A Bruxelles, martedì sera, la discussione sarà molto animata, perché il il Partito popolare europeo (Ppe), gruppo più nutrito del nuovo parlamento e legato alla destra conservatrice, rivendica la presidenza della commissione per il suo capofila, Manfred Weber. Esponente della Csu, alleato bavarese di Angela Merkel, Weber presenta due difetti: un deficit di notorietà (nonostante l’ultima campagna elettorale) e una carriera da europarlamentare senza grande spessore. Nominare Weber significa garantire che l’Europa continuerà sulla strada della disaffezione che tanto bene conosciamo.
Dato che il Ppe ha perso consensi (in Francia con la sconfitta dei Repubblicani, in Germania con il calo della Cdu e in Spagna con il crollo dei popolari), gli oppositori hanno alzato la cresta. Lunedì, a Parigi, il numero due della lista La République en marche, Pascal Canfin, sottolineava che la candidatura di Manfred Weber ha “perso credibilità”, esprimendo evidentemente l’opinione del presidente francese Emmanuel Macron.
In precedenza la Francia aveva spinto per Margrete Vestager, commissaria europea danese e donna molto popolare che si è guadagnata il rispetto generale per le lotte con i giganti digitali degli Stati Uniti. Ma anche Vestager presenta un grosso difetto: viene da un paese esterno all’eurozona. Una scelta di compromesso, per Parigi, potrebbe essere quella di Michel Barnier, negoziatore della Brexit che ha dimostrato il suo valore e fa parte dell’ala moderata del Ppe di Angela Merkel.

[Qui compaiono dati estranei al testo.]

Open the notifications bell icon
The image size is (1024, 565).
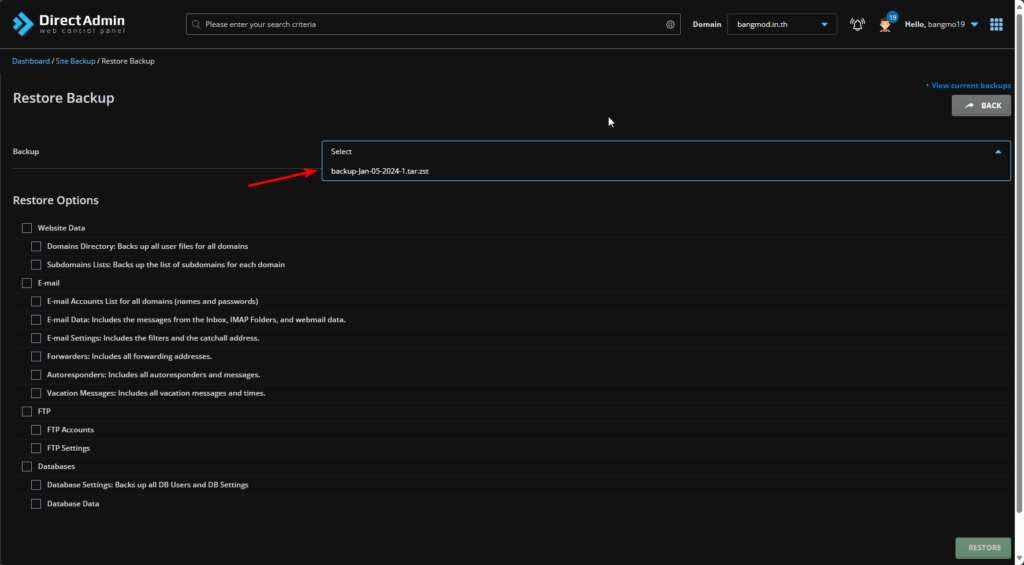coord(857,24)
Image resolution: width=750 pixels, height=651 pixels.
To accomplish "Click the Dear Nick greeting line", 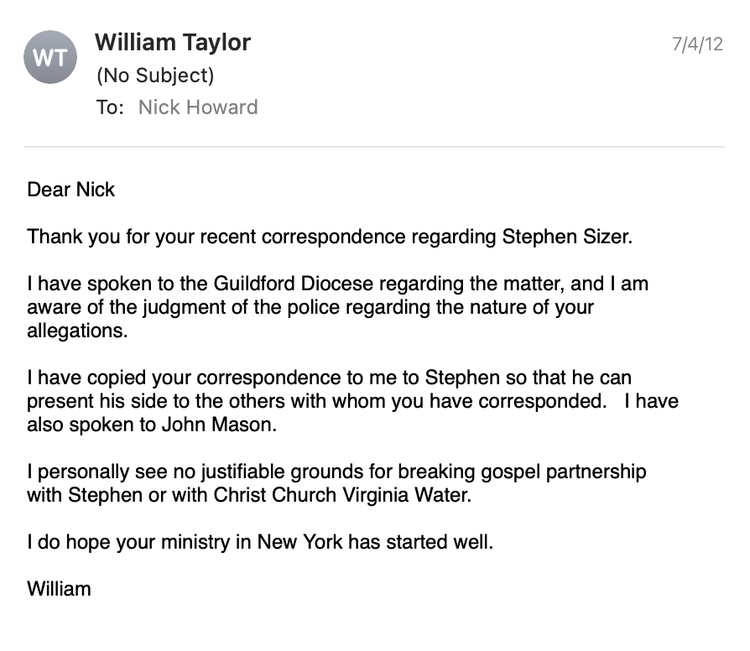I will tap(71, 189).
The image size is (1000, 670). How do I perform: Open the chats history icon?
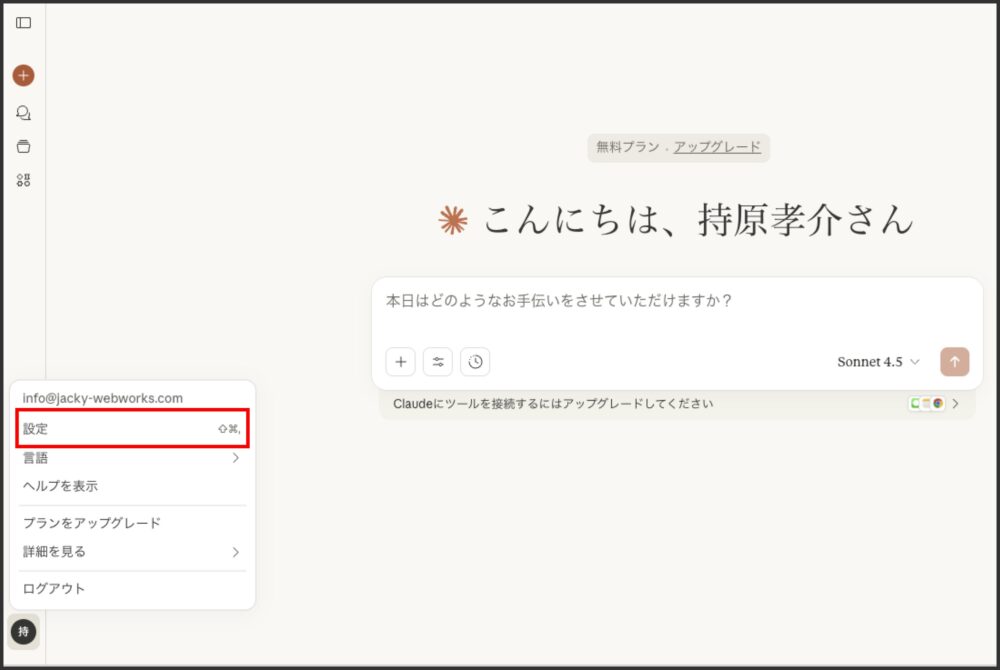(23, 113)
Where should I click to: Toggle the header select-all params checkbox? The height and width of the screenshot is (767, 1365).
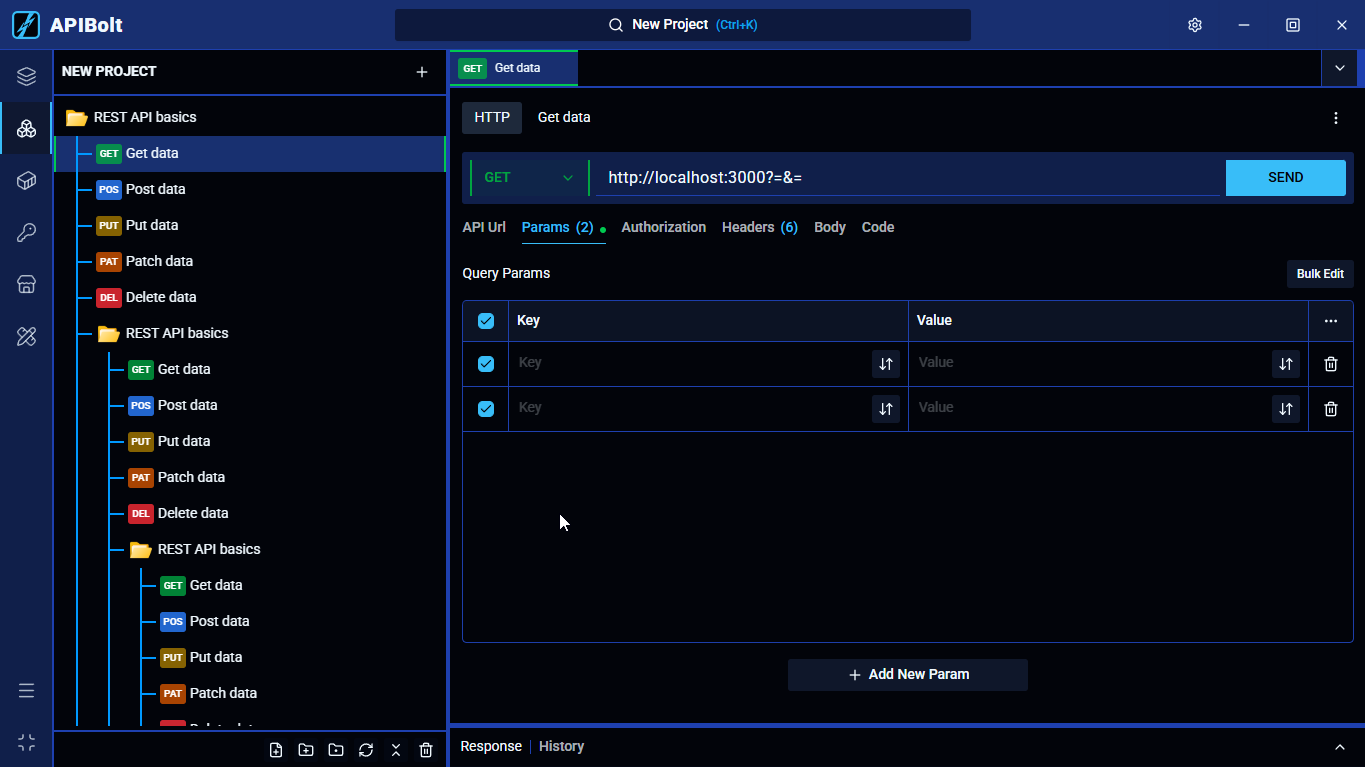click(x=486, y=321)
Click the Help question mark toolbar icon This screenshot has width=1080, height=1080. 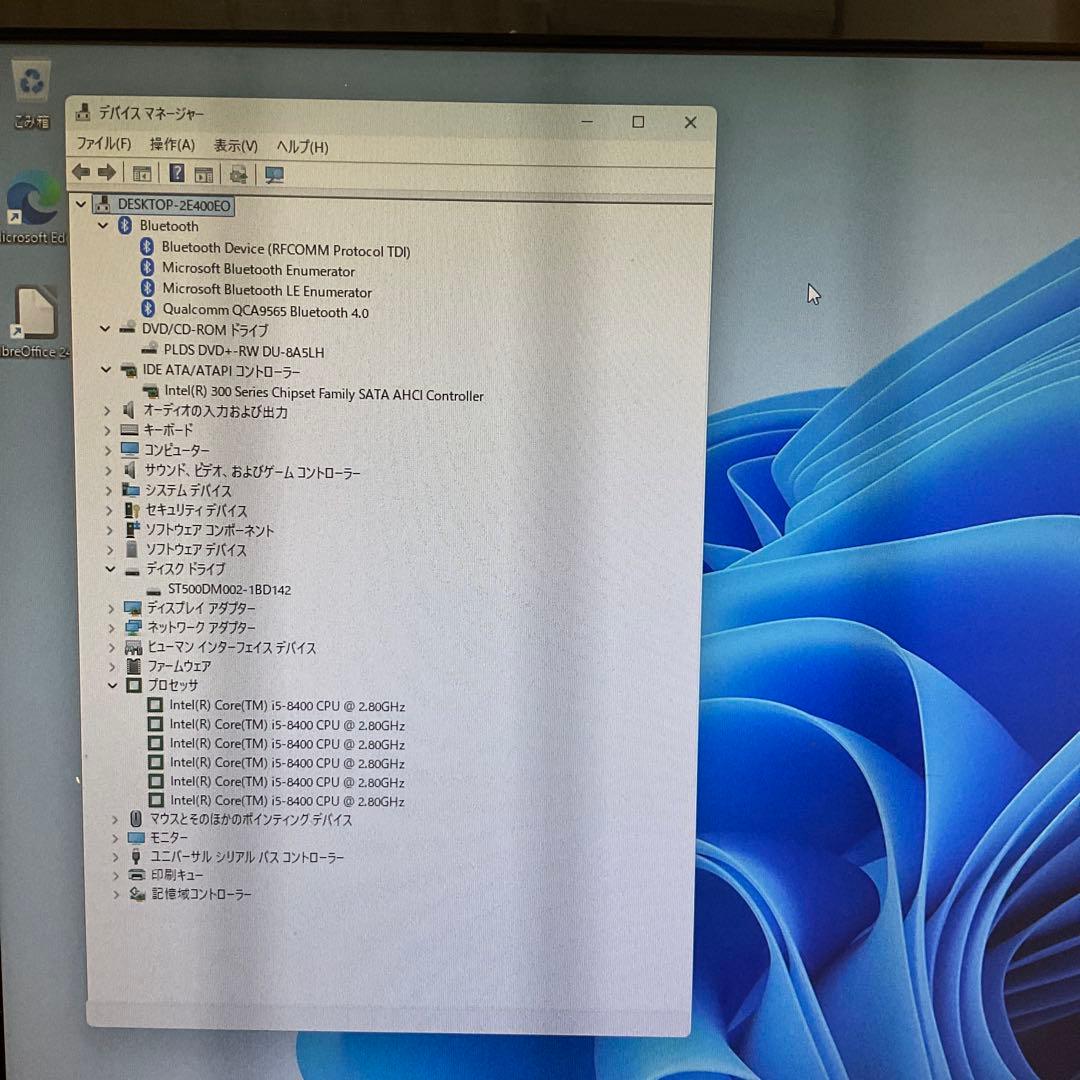coord(176,173)
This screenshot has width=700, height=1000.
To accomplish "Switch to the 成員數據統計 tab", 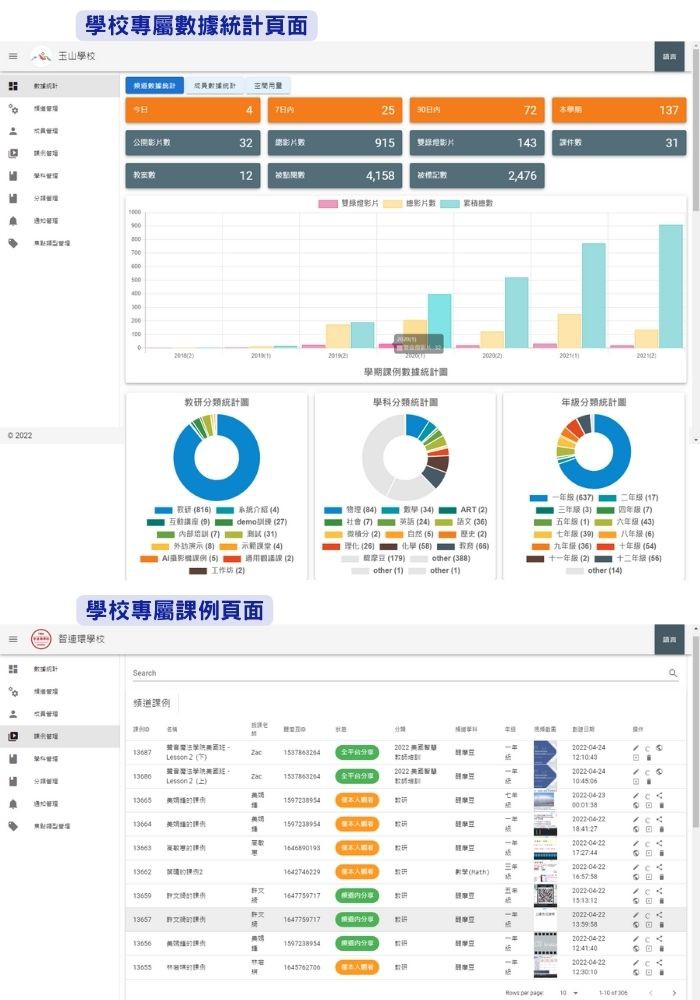I will pyautogui.click(x=215, y=85).
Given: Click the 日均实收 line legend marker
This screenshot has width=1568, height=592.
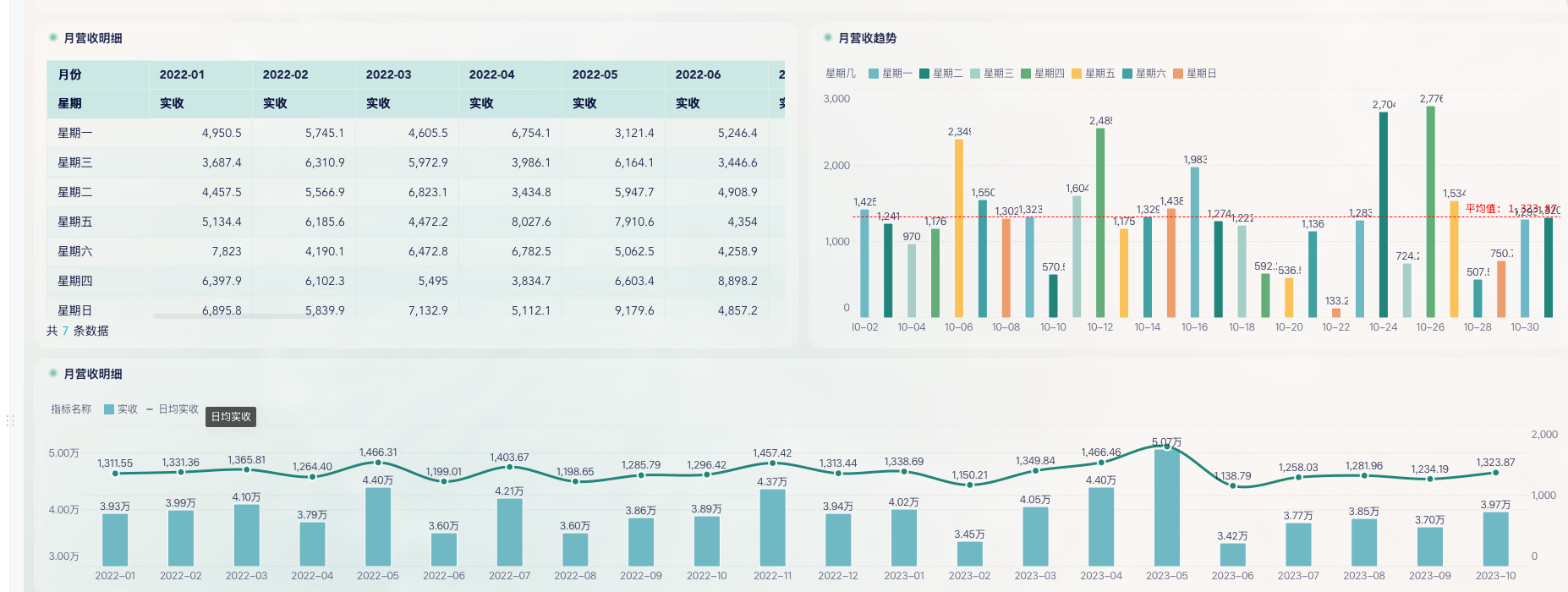Looking at the screenshot, I should tap(150, 409).
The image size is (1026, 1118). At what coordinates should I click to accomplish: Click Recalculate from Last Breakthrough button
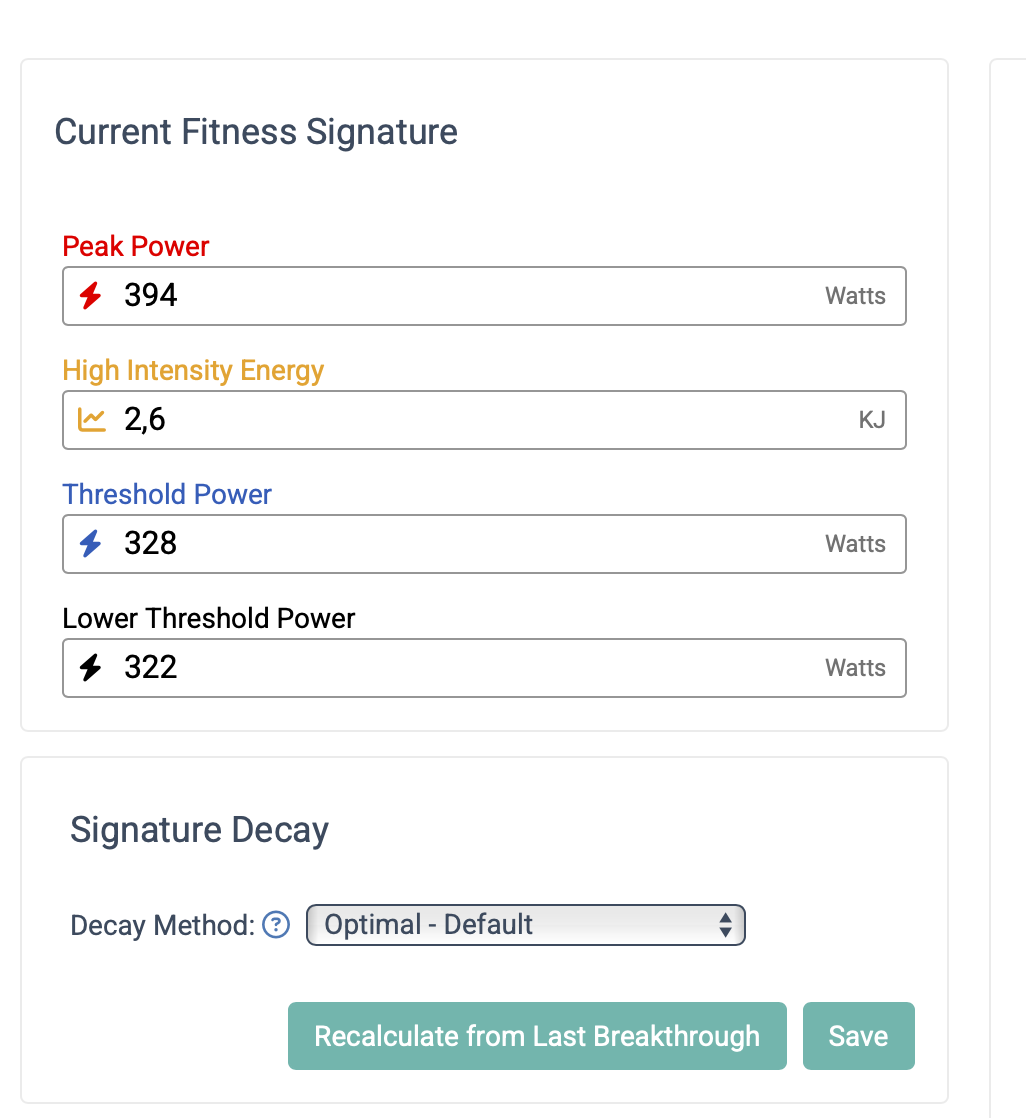(x=537, y=1036)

Tutto dipenderà dalle maggioranze che si formeranno nella nuova configurazione. Il Ppe dovrà dialogare con le forze in ascesa, i liberali e i verdi.
In questo senso Macron potrebbe essere l’ago della bilancia in Europa, come riporta il sito di Bruxelles Euractive sottolineandone l’aspetto paradossale, dato che il partito del presidente francese non ha certo trionfato alle elezioni.
Questo presunto ruolo cruciale di Macron sarà messo alla prova per la prima volta martedì sera, quando l’Europa dovrà evitare di mostrare lo spettacolo delle divisioni interne e della spartizione degli incarichi. Ci vorrà l’arte del compromesso per accontentare tutti, cittadini europei compresi.